## [What to produce]
Transcribe each line below without altering anything.

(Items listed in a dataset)
[Start of section]

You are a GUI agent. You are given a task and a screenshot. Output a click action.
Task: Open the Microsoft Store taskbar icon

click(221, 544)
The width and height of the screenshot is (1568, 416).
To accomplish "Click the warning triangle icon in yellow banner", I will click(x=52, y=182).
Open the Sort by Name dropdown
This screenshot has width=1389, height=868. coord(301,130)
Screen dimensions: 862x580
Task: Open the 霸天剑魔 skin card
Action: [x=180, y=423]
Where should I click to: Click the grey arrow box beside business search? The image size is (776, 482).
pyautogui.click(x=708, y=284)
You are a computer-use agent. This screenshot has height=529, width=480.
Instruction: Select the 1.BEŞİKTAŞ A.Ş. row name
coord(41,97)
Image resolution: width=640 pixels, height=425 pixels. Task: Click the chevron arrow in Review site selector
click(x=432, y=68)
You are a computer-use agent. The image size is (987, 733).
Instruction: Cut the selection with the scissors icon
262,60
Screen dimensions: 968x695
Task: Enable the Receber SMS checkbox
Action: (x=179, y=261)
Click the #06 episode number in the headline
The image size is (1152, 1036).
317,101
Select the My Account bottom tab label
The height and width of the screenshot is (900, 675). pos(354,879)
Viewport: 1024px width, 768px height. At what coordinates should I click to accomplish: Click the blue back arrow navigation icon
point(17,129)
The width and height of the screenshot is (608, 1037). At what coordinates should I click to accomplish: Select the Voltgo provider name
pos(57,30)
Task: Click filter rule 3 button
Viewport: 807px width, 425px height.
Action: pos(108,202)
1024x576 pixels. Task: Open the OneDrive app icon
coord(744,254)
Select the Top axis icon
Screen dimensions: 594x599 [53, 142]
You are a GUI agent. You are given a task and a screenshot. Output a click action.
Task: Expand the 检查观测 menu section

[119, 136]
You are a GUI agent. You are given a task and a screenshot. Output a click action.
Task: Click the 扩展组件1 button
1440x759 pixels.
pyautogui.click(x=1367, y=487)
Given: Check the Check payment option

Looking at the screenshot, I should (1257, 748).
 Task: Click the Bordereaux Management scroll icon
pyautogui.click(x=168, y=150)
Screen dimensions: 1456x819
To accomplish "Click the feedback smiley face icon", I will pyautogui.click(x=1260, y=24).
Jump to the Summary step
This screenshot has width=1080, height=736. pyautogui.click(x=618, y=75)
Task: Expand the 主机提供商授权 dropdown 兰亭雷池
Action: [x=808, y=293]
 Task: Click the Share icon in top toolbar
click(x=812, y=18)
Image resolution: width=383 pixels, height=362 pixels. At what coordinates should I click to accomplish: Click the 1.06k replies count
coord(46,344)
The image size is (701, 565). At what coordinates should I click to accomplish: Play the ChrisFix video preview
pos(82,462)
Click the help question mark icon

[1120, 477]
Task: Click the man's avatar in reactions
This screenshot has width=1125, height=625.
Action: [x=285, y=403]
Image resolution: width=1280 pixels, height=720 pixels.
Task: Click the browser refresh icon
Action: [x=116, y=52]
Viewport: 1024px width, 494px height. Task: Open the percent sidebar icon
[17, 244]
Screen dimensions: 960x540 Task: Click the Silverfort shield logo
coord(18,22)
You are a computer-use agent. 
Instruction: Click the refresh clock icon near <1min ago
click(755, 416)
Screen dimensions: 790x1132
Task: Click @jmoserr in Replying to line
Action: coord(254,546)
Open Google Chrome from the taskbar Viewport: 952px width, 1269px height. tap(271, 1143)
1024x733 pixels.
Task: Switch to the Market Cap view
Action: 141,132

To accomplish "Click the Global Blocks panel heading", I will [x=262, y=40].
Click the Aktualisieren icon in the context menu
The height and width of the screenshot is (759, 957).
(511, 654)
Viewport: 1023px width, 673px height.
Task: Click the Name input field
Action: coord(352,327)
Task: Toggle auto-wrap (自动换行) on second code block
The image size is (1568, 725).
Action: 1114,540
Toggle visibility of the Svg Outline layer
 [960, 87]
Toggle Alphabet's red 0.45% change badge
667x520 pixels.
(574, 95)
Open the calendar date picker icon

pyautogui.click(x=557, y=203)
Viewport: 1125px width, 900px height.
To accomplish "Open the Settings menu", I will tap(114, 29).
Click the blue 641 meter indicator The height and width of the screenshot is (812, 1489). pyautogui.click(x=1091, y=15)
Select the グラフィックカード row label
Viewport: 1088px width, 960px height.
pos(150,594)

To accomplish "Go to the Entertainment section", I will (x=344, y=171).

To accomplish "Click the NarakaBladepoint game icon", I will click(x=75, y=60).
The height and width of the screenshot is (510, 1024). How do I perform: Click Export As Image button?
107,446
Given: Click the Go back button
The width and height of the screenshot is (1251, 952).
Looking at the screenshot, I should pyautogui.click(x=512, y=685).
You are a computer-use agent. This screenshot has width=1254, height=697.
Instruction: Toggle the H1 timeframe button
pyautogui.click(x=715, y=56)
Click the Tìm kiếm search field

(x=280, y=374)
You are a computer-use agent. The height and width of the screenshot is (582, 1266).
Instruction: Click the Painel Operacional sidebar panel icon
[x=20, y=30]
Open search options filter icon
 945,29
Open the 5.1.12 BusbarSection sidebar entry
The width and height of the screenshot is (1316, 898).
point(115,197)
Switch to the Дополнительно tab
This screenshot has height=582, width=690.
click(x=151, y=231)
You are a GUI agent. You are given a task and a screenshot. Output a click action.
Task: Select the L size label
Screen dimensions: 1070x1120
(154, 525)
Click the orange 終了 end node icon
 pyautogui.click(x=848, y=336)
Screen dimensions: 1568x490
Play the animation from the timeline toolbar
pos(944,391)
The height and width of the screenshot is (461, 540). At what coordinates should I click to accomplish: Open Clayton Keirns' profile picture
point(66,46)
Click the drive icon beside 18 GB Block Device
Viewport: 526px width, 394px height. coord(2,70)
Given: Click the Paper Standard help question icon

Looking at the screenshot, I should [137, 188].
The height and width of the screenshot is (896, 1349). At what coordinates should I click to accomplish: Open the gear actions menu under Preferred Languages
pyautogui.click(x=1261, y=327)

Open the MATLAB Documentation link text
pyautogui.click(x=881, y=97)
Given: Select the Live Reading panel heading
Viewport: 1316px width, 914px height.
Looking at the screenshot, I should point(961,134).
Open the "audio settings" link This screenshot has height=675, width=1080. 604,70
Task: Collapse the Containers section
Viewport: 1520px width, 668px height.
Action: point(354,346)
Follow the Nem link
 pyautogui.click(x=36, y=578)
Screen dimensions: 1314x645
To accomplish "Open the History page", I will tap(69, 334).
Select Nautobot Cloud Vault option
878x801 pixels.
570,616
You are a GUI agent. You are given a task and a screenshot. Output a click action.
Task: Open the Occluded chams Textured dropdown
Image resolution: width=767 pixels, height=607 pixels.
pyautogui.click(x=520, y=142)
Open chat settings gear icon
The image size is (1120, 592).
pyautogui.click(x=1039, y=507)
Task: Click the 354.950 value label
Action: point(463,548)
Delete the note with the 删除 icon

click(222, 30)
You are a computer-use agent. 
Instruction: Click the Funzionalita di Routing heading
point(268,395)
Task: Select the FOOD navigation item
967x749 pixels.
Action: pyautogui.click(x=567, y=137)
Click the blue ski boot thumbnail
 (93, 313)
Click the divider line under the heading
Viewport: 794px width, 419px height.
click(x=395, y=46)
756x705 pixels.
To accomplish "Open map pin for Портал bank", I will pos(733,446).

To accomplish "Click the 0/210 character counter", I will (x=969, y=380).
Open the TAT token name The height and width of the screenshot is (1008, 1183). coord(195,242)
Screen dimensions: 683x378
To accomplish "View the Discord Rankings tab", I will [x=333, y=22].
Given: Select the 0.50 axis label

[End of section]

## [Result]
You are a GUI agent. You are given a task and a screenshot. Output a click action.
Task: Open the Microsoft Store taskbar icon

click(221, 544)
The width and height of the screenshot is (1568, 416).
To accomplish "Click the warning triangle icon in yellow banner", I will click(x=52, y=182).
Open the Sort by Name dropdown
This screenshot has width=1389, height=868. coord(301,130)
Screen dimensions: 862x580
Task: Open the 霸天剑魔 skin card
Action: [x=180, y=423]
Where should I click to: Click the grey arrow box beside business search? The image size is (776, 482).
pyautogui.click(x=708, y=284)
You are a computer-use agent. This screenshot has height=529, width=480.
Instruction: Select the 1.BEŞİKTAŞ A.Ş. row name
coord(41,97)
Image resolution: width=640 pixels, height=425 pixels. Task: Click the chevron arrow in Review site selector
click(x=432, y=68)
You are a computer-use agent. The image size is (987, 733).
Instruction: Cut the selection with the scissors icon
262,60
Screen dimensions: 968x695
Task: Enable the Receber SMS checkbox
Action: (x=179, y=261)
Click the #06 episode number in the headline
The image size is (1152, 1036).
317,101
Select the My Account bottom tab label
The height and width of the screenshot is (900, 675). pos(354,879)
Viewport: 1024px width, 768px height. At what coordinates should I click to accomplish: Click the blue back arrow navigation icon
point(17,129)
The width and height of the screenshot is (608, 1037). At what coordinates should I click to accomplish: Select the Voltgo provider name
pos(57,30)
Task: Click filter rule 3 button
Viewport: 807px width, 425px height.
Action: pos(108,202)
1024x576 pixels. Task: Open the OneDrive app icon
coord(744,254)
Select the Top axis icon
Screen dimensions: 594x599 [53, 142]
You are a GUI agent. You are given a task and a screenshot. Output a click action.
Task: Expand the 检查观测 menu section

[119, 136]
You are a GUI agent. You are given a task and a screenshot. Output a click action.
Task: Click the 扩展组件1 button
1440x759 pixels.
pyautogui.click(x=1367, y=487)
Given: Check the Check payment option

Looking at the screenshot, I should (1257, 748).
 Task: Click the Bordereaux Management scroll icon
pyautogui.click(x=168, y=150)
Screen dimensions: 1456x819
To accomplish "Click the feedback smiley face icon", I will pyautogui.click(x=1260, y=24).
Jump to the Summary step
This screenshot has width=1080, height=736. pyautogui.click(x=618, y=75)
Task: Expand the 主机提供商授权 dropdown 兰亭雷池
Action: [x=808, y=293]
 Task: Click the Share icon in top toolbar
click(x=812, y=18)
Image resolution: width=383 pixels, height=362 pixels. At what coordinates should I click to accomplish: Click the 1.06k replies count
coord(46,344)
The image size is (701, 565). At what coordinates should I click to accomplish: Play the ChrisFix video preview
pos(82,462)
Click the help question mark icon

[1120, 477]
Task: Click the man's avatar in reactions
This screenshot has width=1125, height=625.
Action: [x=285, y=403]
Image resolution: width=1280 pixels, height=720 pixels.
Task: Click the browser refresh icon
Action: [x=116, y=52]
Viewport: 1024px width, 494px height. Task: Open the percent sidebar icon
[17, 244]
Screen dimensions: 960x540 Task: Click the Silverfort shield logo
coord(18,22)
You are a computer-use agent. 
Instruction: Click the refresh clock icon near <1min ago
click(755, 416)
Screen dimensions: 790x1132
Task: Click @jmoserr in Replying to line
Action: coord(254,546)
Open Google Chrome from the taskbar Viewport: 952px width, 1269px height. tap(271, 1143)
1024x733 pixels.
Task: Switch to the Market Cap view
Action: 141,132

To accomplish "Click the Global Blocks panel heading", I will [x=262, y=40].
Click the Aktualisieren icon in the context menu
The height and width of the screenshot is (759, 957).
(511, 654)
Viewport: 1023px width, 673px height.
Task: Click the Name input field
Action: coord(352,327)
Task: Toggle auto-wrap (自动换行) on second code block
The image size is (1568, 725).
Action: 1114,540
Toggle visibility of the Svg Outline layer
 [960, 87]
Toggle Alphabet's red 0.45% change badge
667x520 pixels.
(574, 95)
Open the calendar date picker icon

pyautogui.click(x=557, y=203)
Viewport: 1125px width, 900px height.
To accomplish "Open the Settings menu", I will tap(114, 29).
Click the blue 641 meter indicator The height and width of the screenshot is (812, 1489). pyautogui.click(x=1091, y=15)
Select the グラフィックカード row label
Viewport: 1088px width, 960px height.
pos(150,594)

To accomplish "Go to the Entertainment section", I will (x=344, y=171).

To accomplish "Click the NarakaBladepoint game icon", I will click(x=75, y=60).
The height and width of the screenshot is (510, 1024). How do I perform: Click Export As Image button?
107,446
Given: Click the Go back button
The width and height of the screenshot is (1251, 952).
Looking at the screenshot, I should pyautogui.click(x=512, y=685).
You are a computer-use agent. This screenshot has width=1254, height=697.
Instruction: Toggle the H1 timeframe button
pyautogui.click(x=715, y=56)
Click the Tìm kiếm search field

(x=280, y=374)
You are a computer-use agent. The height and width of the screenshot is (582, 1266).
Instruction: Click the Painel Operacional sidebar panel icon
[x=20, y=30]
Open search options filter icon
 945,29
Open the 5.1.12 BusbarSection sidebar entry
The width and height of the screenshot is (1316, 898).
point(115,197)
Switch to the Дополнительно tab
This screenshot has height=582, width=690.
click(x=151, y=231)
You are a GUI agent. You are given a task and a screenshot. Output a click action.
Task: Select the L size label
Screen dimensions: 1070x1120
(154, 525)
Click the orange 終了 end node icon
 pyautogui.click(x=848, y=336)
Screen dimensions: 1568x490
Play the animation from the timeline toolbar
pos(944,391)
The height and width of the screenshot is (461, 540). At what coordinates should I click to accomplish: Open Clayton Keirns' profile picture
point(66,46)
Click the drive icon beside 18 GB Block Device
Viewport: 526px width, 394px height. coord(2,70)
Given: Click the Paper Standard help question icon

Looking at the screenshot, I should [137, 188].
The height and width of the screenshot is (896, 1349). At what coordinates should I click to accomplish: Open the gear actions menu under Preferred Languages
pyautogui.click(x=1261, y=327)

Open the MATLAB Documentation link text
pyautogui.click(x=881, y=97)
Given: Select the Live Reading panel heading
Viewport: 1316px width, 914px height.
Looking at the screenshot, I should point(961,134).
Open the "audio settings" link This screenshot has height=675, width=1080. 604,70
Task: Collapse the Containers section
Viewport: 1520px width, 668px height.
Action: point(354,346)
Follow the Nem link
 pyautogui.click(x=36, y=578)
Screen dimensions: 1314x645
To accomplish "Open the History page", I will tap(69, 334).
Select Nautobot Cloud Vault option
878x801 pixels.
570,616
You are a GUI agent. You are given a task and a screenshot. Output a click action.
Task: Open the Occluded chams Textured dropdown
Image resolution: width=767 pixels, height=607 pixels.
pyautogui.click(x=520, y=142)
Open chat settings gear icon
The image size is (1120, 592).
pyautogui.click(x=1039, y=507)
Task: Click the 354.950 value label
Action: point(463,548)
Delete the note with the 删除 icon

click(222, 30)
You are a computer-use agent. 
Instruction: Click the Funzionalita di Routing heading
point(268,395)
Task: Select the FOOD navigation item
967x749 pixels.
Action: pyautogui.click(x=567, y=137)
Click the blue ski boot thumbnail
 (93, 313)
Click the divider line under the heading
Viewport: 794px width, 419px height.
click(x=395, y=46)
756x705 pixels.
To accomplish "Open map pin for Портал bank", I will pos(733,446).

To accomplish "Click the 0/210 character counter", I will (x=969, y=380).
Open the TAT token name The height and width of the screenshot is (1008, 1183). coord(195,242)
Screen dimensions: 683x378
To accomplish "View the Discord Rankings tab", I will [x=333, y=22].
Given: Select the 0.50 axis label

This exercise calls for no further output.